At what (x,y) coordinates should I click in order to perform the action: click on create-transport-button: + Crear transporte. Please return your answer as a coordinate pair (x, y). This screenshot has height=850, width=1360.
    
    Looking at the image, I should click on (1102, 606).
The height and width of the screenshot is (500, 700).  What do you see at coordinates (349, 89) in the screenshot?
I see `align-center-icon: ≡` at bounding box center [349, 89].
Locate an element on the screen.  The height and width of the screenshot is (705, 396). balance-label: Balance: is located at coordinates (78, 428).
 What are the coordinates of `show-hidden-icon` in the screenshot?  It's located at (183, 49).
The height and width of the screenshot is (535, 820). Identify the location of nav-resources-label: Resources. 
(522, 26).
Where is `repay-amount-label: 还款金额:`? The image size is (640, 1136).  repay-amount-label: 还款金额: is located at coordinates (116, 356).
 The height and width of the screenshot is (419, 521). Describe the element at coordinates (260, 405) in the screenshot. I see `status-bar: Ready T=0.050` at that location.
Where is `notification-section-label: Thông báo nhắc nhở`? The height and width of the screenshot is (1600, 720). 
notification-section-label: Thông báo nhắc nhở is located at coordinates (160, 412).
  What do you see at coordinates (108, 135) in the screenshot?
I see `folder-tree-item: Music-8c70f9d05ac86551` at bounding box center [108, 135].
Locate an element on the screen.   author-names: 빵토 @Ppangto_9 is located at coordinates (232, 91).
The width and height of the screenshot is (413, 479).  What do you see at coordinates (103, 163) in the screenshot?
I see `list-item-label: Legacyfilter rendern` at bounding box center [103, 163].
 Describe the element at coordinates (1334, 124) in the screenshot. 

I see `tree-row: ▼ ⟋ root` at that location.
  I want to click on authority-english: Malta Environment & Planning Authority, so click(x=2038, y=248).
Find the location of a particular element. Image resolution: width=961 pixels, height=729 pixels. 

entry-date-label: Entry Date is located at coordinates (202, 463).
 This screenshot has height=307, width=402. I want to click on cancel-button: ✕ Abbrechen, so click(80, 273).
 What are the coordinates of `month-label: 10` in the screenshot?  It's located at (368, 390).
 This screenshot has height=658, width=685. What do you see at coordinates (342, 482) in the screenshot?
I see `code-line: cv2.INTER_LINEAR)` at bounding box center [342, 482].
· · · ·
Problem requirements. Reproduce all of the data above verbatim, line for line.

Output.
At what (x,y) coordinates should I click in order to perform the action: click on create-transport-button: + Crear transporte. Please return your answer as a coordinate pair (x, y). This screenshot has height=850, width=1360.
    
    Looking at the image, I should click on (1102, 606).
The height and width of the screenshot is (500, 700).  What do you see at coordinates (349, 89) in the screenshot?
I see `align-center-icon: ≡` at bounding box center [349, 89].
Locate an element on the screen.  The height and width of the screenshot is (705, 396). balance-label: Balance: is located at coordinates (78, 428).
 What are the coordinates of `show-hidden-icon` in the screenshot?  It's located at (183, 49).
The height and width of the screenshot is (535, 820). Identify the location of nav-resources-label: Resources. 
(522, 26).
Where is `repay-amount-label: 还款金额:`? The image size is (640, 1136).  repay-amount-label: 还款金额: is located at coordinates (116, 356).
 The height and width of the screenshot is (419, 521). Describe the element at coordinates (260, 405) in the screenshot. I see `status-bar: Ready T=0.050` at that location.
Where is `notification-section-label: Thông báo nhắc nhở`? The height and width of the screenshot is (1600, 720). 
notification-section-label: Thông báo nhắc nhở is located at coordinates (160, 412).
  What do you see at coordinates (108, 135) in the screenshot?
I see `folder-tree-item: Music-8c70f9d05ac86551` at bounding box center [108, 135].
Locate an element on the screen.   author-names: 빵토 @Ppangto_9 is located at coordinates (232, 91).
The width and height of the screenshot is (413, 479).  What do you see at coordinates (103, 163) in the screenshot?
I see `list-item-label: Legacyfilter rendern` at bounding box center [103, 163].
 Describe the element at coordinates (1334, 124) in the screenshot. 

I see `tree-row: ▼ ⟋ root` at that location.
  I want to click on authority-english: Malta Environment & Planning Authority, so click(x=2038, y=248).
Find the location of a particular element. Image resolution: width=961 pixels, height=729 pixels. 

entry-date-label: Entry Date is located at coordinates (202, 463).
 This screenshot has height=307, width=402. I want to click on cancel-button: ✕ Abbrechen, so click(80, 273).
 What are the coordinates of `month-label: 10` in the screenshot?  It's located at (368, 390).
 This screenshot has height=658, width=685. What do you see at coordinates (342, 482) in the screenshot?
I see `code-line: cv2.INTER_LINEAR)` at bounding box center [342, 482].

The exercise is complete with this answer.